First things first, you may be wondering what’s the difference between Gemini and Gemma models. Gemma is an AI processing engine, and not a chatbot-esque implementation. While the underlying technology is largely similar, Gemma is an open model that can be downloaded and run locally for free. With that out of the way, we have to assess Google’s new Gemma 4 models in terms of a key licensing change, and broader utility focus.

There’s the Effective 2B (E2B), Effective 4B (E4B), 26B Mixture of Experts (MoE), and 31B Dense. The 26B and 31B models are geared for frontier intelligence, with offline compute on personal systems. The smaller parameter size E2B and E4B models are more geared for smartphones, mobile devices, and Internet of Things ecosystems, as well as edge devices, including the Raspberry Pi, and Nvidia’s Jetson.

These models are released under the Apache 2.0 licence, which means offering significant freedom for developers, researchers, and commercial entities to use, modify, finetune, and redistribute the models with minimal restrictions. Previously, that flexibility was comparatively limited.

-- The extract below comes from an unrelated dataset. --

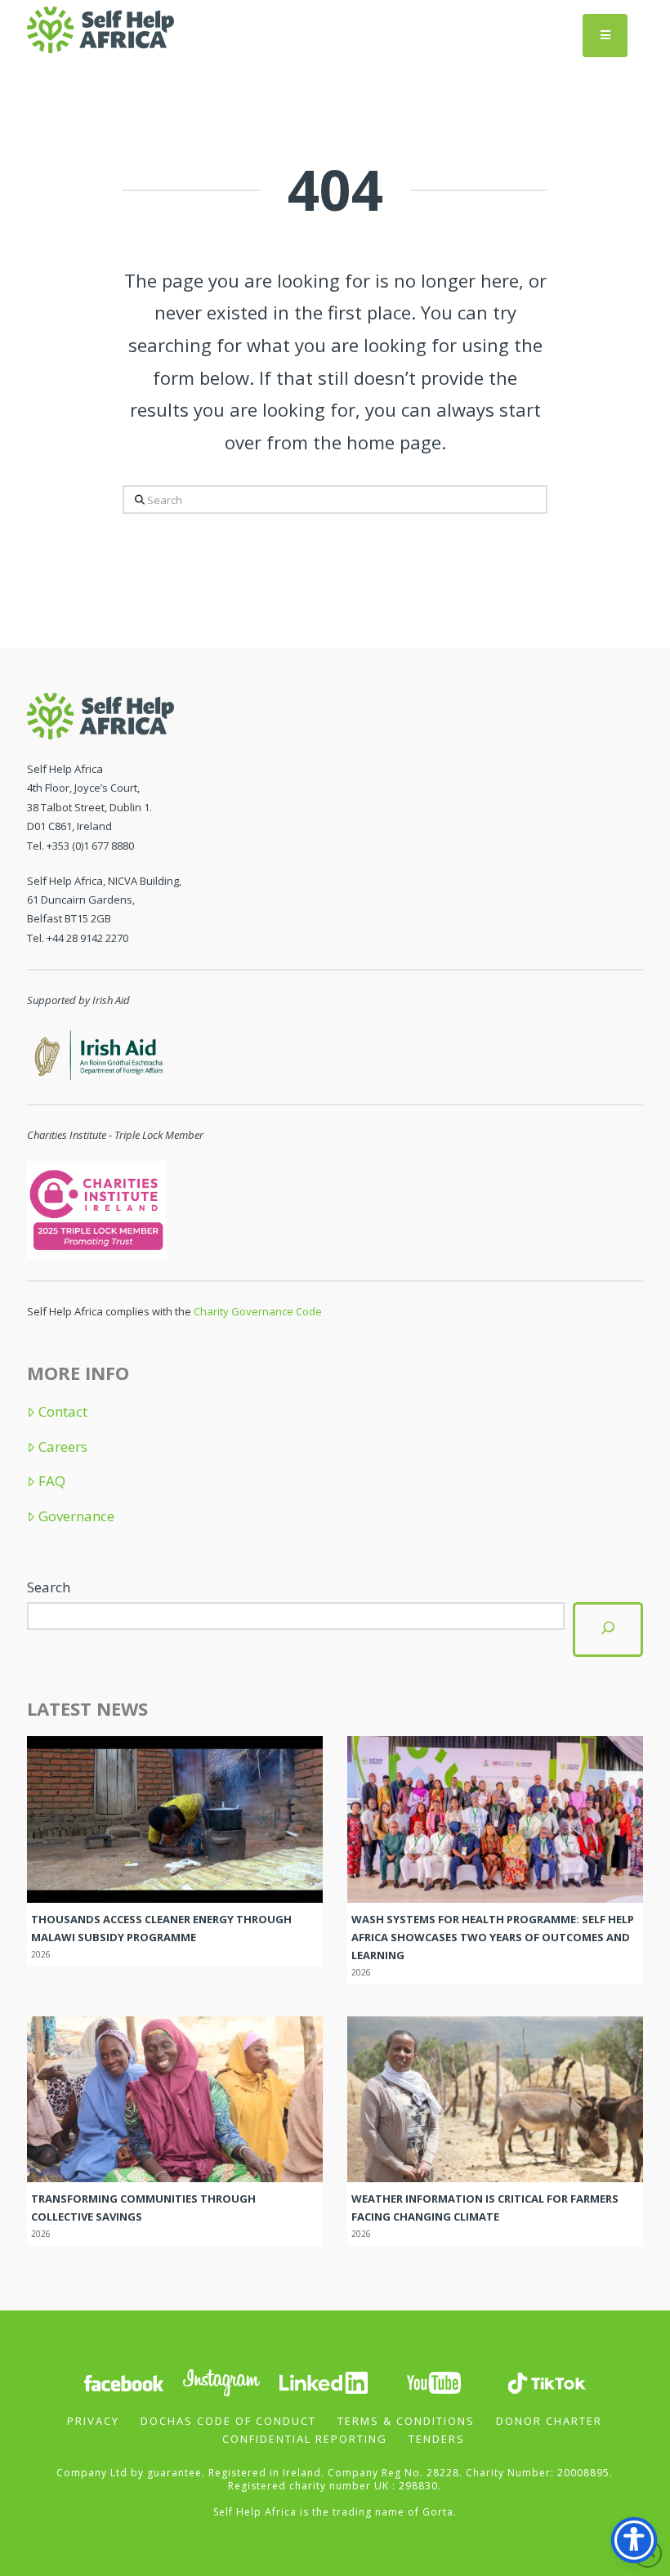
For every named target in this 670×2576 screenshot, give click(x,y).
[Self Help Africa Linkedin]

Penguin Random House is suing OpenAI

A bit more legal headache for OpenAI. Publishers Penguin Random House is suing the AI company, for what they say is a copyright violation by ChatGPT mimicking and reproducing the content of a popular series of German children’s books.

The lawsuit, filed in a Munich court, states Penguin Random House’s legal team gave ChatGPT a prompt, “Can you write a children’s book in which Coconut the Dragon is on Mars”, to which it generated text and images that are “virtually indistinguishable from the original”.

Coconut the Little Dragon (Der kleine Drache Kokosnuss) is one of the most popular German books for children, by illustrator Ingo Siegner—and the canvas spans more than 30 volumes, two feature films and a TV series. The publisher’s contention is OpenAI’s large language models have unlawfully “memorised” Siegner’s work.